Extracted records
-=-=-=-=-

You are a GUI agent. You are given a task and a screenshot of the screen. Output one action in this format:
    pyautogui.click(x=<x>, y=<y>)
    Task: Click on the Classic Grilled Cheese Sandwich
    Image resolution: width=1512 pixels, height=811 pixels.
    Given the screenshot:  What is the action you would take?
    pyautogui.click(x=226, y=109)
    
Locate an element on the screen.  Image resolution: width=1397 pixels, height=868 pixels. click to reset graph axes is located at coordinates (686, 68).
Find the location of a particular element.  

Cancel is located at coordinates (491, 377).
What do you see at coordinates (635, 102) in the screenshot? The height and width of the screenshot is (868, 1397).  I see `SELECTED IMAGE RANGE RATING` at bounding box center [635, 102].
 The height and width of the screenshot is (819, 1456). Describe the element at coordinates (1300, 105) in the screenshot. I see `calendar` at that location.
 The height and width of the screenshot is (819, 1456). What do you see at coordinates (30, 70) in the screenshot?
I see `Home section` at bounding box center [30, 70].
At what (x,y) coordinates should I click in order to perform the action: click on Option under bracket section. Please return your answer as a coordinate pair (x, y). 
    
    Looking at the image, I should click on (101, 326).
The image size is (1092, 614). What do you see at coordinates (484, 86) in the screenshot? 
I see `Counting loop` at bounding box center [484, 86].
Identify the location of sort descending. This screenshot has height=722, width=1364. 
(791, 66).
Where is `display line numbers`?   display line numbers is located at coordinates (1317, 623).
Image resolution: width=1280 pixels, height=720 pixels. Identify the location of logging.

-=-=-=-=-

### The problem
Render all of the lines above as a numbered list, omitting any blank lines.

### Response to this exercise
1. You are a GUI agent. You are given a task and a screenshot of the screen. Output one action in this format:
2.     pyautogui.click(x=<x>, y=<y>)
3.     Task: Click on the Classic Grilled Cheese Sandwich
4.     Image resolution: width=1512 pixels, height=811 pixels.
5.     Given the screenshot:  What is the action you would take?
6.     pyautogui.click(x=226, y=109)
7. Locate an element on the screen.  Image resolution: width=1397 pixels, height=868 pixels. click to reset graph axes is located at coordinates (686, 68).
8. Find the location of a particular element.  
9. Cancel is located at coordinates (491, 377).
10. What do you see at coordinates (635, 102) in the screenshot? The height and width of the screenshot is (868, 1397).  I see `SELECTED IMAGE RANGE RATING` at bounding box center [635, 102].
11.  The height and width of the screenshot is (819, 1456). Describe the element at coordinates (1300, 105) in the screenshot. I see `calendar` at that location.
12.  The height and width of the screenshot is (819, 1456). What do you see at coordinates (30, 70) in the screenshot?
13. I see `Home section` at bounding box center [30, 70].
14. At what (x,y) coordinates should I click in order to perform the action: click on Option under bracket section. Please return your answer as a coordinate pair (x, y). 
15.     Looking at the image, I should click on (101, 326).
16. The image size is (1092, 614). What do you see at coordinates (484, 86) in the screenshot? 
17. I see `Counting loop` at bounding box center [484, 86].
18. Identify the location of sort descending. This screenshot has height=722, width=1364. 
19. (791, 66).
20. Where is `display line numbers`?   display line numbers is located at coordinates (1317, 623).
21. Image resolution: width=1280 pixels, height=720 pixels. Identify the location of logging.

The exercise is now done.